Nowhere is that more evident than at the Ambassador Bridge, a privately owned span that connects Windsor, Ontario, and Detroit, home to the big three automakers. On average, 5,000 trucks a day, many of them loaded with auto parts, roll across the Ambassador Bridge, making it the busiest commercial border crossing in North America.The trade that crosses it exceeds all of America's commerce with China.
For that reason, federal agencies and trade experts fear the bridge is an inviting target for terrorism.
"If you want to take on the United States, you won't do it by going toe-to-toe with American forces," said Stephen Flynn, a senior fellow at the Council on Foreign Relations. "The way you do it is try to weaken our soft underbelly, which is our dependency on being a globally engaged, commercial society, and that's what gives me great cause and concern."
The Lookout
The Customs Service and the Border Patrol have beefed up their operations here, adding more manpower and equipment. National Guardsmen remain on active duty, assisting with the added inspections of cars and trucks. Since it is physically impossible to inspect every vehicle without shutting down the interstate system, the Customs Service conducts inspections based on targeting "anomalies" among drivers, vehicles and cargo.
Roughly one in three trucks receives a quick, on-the-spot check of its cargo compartments. Those trucks deemed worthy of a closer look are sent to another line to be scanned by a device known as "VACIS," or vehicle and cargo inspection system. The VACIS machines bounce gamma rays off the contents of trucks, providing inspectors with scanned images that look much like ordinary X-rays.
Customs agents select an even smaller group of trucks, about 2 percent, to have their trailers unloaded and inspected item by item.
One such truck was recently sidelined for nearly an entire day because its load of nut butter originated in Togo and the Netherlands, countries 3,000 miles apart. To Customs inspectors, that was an "anomaly" that deserved fuller investigation. It turned out that the same food company in Jackson, Mich., had indeed ordered nut butter from suppliers in the two countries, and the truck was allowed to go on its way.
On the same day, another truck hauling Australian beer was searched because its driver was Algerian. The Customs Service avoids the word "profiling," but a spokesperson concedes certain drivers are "targeted" based on their nationalities. In December 1999, Customs agents apprehended Ahmed Ressam, an Algerian with ties to bin Laden's al Qaeda network, along the border with Washington state. Ressam had planned to blow up Los Angeles International Airport; he was arrested with more than 130 pounds of explosives in the trunk of his car.

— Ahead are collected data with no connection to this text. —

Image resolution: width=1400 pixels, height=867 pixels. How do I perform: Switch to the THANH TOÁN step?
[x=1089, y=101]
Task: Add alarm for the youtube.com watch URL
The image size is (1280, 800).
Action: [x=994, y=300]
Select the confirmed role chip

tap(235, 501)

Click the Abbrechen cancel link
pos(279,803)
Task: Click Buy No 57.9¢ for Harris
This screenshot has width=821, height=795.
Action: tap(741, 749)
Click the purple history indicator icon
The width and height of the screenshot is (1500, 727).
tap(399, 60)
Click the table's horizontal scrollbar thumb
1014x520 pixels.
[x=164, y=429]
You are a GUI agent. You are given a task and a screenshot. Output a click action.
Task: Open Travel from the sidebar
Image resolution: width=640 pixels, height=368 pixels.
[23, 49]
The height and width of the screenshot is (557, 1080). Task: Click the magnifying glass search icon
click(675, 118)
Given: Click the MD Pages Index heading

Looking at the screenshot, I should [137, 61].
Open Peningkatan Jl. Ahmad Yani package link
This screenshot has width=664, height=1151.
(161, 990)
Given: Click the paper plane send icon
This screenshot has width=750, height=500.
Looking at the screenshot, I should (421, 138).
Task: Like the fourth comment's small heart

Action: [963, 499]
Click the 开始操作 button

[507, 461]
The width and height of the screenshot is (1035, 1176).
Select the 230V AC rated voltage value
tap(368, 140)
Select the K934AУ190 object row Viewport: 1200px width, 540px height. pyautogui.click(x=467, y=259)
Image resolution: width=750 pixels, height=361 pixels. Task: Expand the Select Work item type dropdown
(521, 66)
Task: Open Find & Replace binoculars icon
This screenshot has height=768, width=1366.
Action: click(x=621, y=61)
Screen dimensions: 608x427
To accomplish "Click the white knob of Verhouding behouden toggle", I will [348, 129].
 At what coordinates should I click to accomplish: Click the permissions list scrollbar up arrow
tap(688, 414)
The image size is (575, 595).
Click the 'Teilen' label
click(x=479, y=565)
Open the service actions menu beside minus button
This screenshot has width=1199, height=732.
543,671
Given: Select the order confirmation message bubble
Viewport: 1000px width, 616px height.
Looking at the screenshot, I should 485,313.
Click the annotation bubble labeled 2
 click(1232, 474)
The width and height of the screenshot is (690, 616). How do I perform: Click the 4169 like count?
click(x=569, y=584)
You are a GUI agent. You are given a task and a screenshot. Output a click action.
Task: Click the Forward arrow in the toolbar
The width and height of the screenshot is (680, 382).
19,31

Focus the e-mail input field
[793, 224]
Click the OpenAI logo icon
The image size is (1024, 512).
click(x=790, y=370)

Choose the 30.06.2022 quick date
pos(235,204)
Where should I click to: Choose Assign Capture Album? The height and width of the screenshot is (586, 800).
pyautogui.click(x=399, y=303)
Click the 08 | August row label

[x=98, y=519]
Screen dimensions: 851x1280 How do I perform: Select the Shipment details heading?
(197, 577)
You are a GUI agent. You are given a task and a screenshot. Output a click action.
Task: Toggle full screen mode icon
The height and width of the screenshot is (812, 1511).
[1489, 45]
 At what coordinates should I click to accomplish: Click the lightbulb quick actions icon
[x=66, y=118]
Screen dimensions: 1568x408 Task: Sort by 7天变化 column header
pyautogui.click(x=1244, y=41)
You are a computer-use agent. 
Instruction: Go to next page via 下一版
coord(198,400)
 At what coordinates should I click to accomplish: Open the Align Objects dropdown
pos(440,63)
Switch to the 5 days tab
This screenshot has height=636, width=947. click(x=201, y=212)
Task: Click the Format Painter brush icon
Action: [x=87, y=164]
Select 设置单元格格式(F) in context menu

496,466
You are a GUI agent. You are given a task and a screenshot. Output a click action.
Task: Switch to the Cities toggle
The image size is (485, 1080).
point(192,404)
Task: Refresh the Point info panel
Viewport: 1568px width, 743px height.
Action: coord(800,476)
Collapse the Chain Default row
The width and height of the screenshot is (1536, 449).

The new aggressiveness at the Canadian border here has paid off in some unexpected dividends. VACIS inspections have turned up major quantities of drugs, including marijuana and Ecstasy, hidden in the body panels of cars. In fact, Bill Wisman, chief inspector for U.S. Customs at the Ambassador Bridge, says "significant" drug seizures have increased 188 percent in the first five months of this fiscal year.
People, Drugs, Cargo
The U.S. Border Patrol in Detroit, responsible for patrolling more than 1,300 miles along the Canadian border, has more than doubled its staff from the 38 agents who were on duty before Sept. 11. On a recent evening, ABCNEWS traveled with agents patrolling the St. Clair River, which divides the two countries north of Detroit. Smugglers have long plied this route because a trip from one country to the other takes just minutes by boat.
That night, the Border Patrol arrested six Chinese illegal immigrants who had just been smuggled across from the Canadian side. Border Patrol Agent Jim Crawford described a "sophisticated" smuggling operation, based in Canada, that regularly sneaks illegal immigrants, particularly Chinese, into the United States.
Trade experts, such as Flynn, worry that terrorists can exploit what criminals already know about the vulnerabilities of the U.S.-Canadian border.
"We have a $12 billion-a-year cargo theft industry, we have narcotics that are smuggled through, we have people smuggled through. The bad guys know how open the system is, the good guys don't," Flynn said. "We have been fortunate that terrorists haven't exploited the system yet."